*Assignment*: The entries that follow contain images, which should be left out; output everything else exactly.

*Supplied information*:
↓↓↓

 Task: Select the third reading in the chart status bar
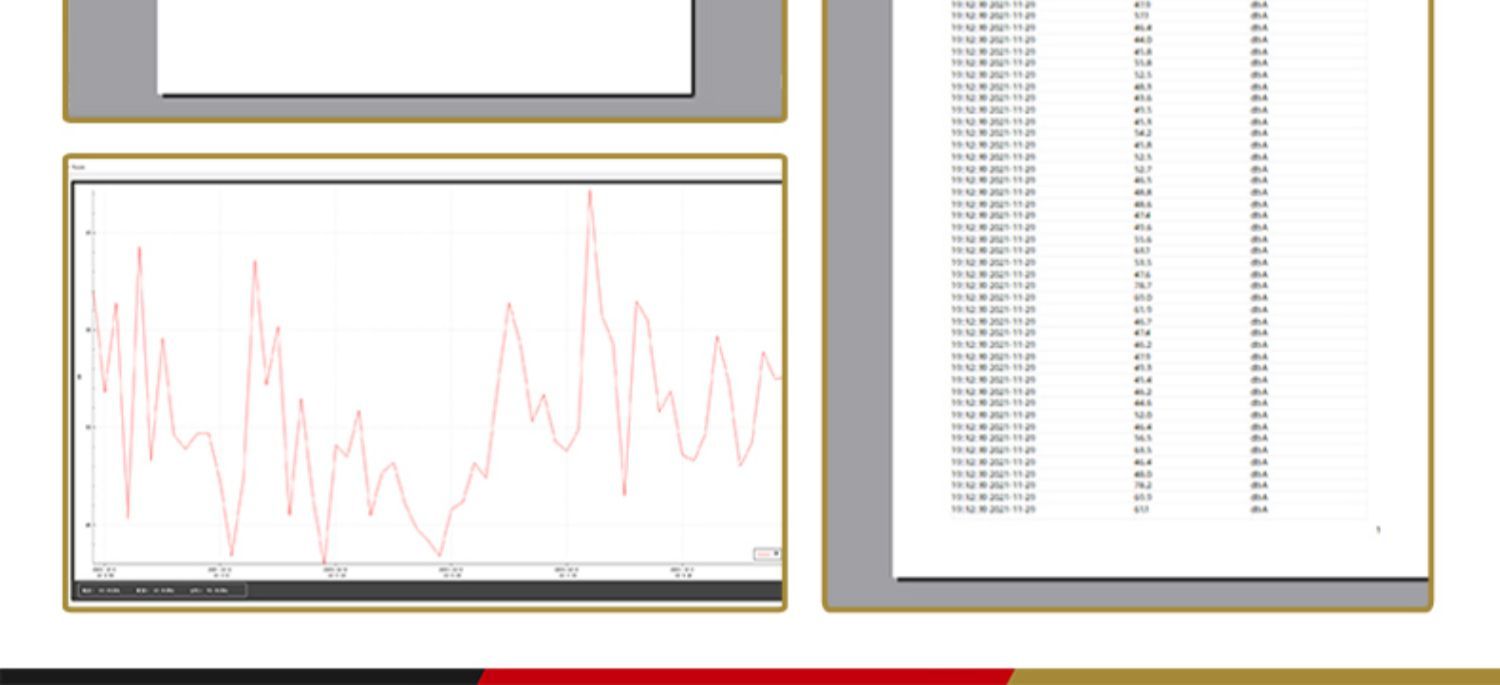point(210,590)
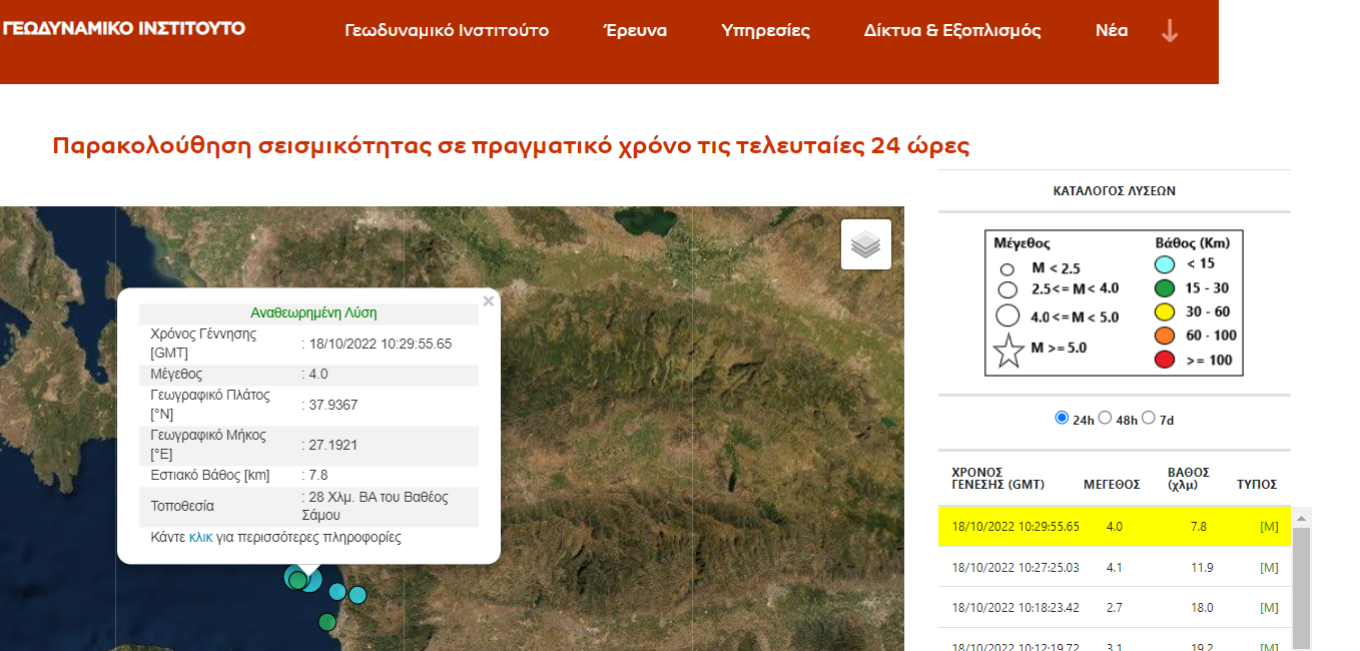The image size is (1360, 651).
Task: Follow the κλικ link for more information
Action: pyautogui.click(x=201, y=537)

↑↑↑

*Response*:
 Task: Select the third reading in the chart status bar
point(210,590)
The image size is (1360, 651).
Task: Follow the κλικ link for more information
Action: pyautogui.click(x=201, y=537)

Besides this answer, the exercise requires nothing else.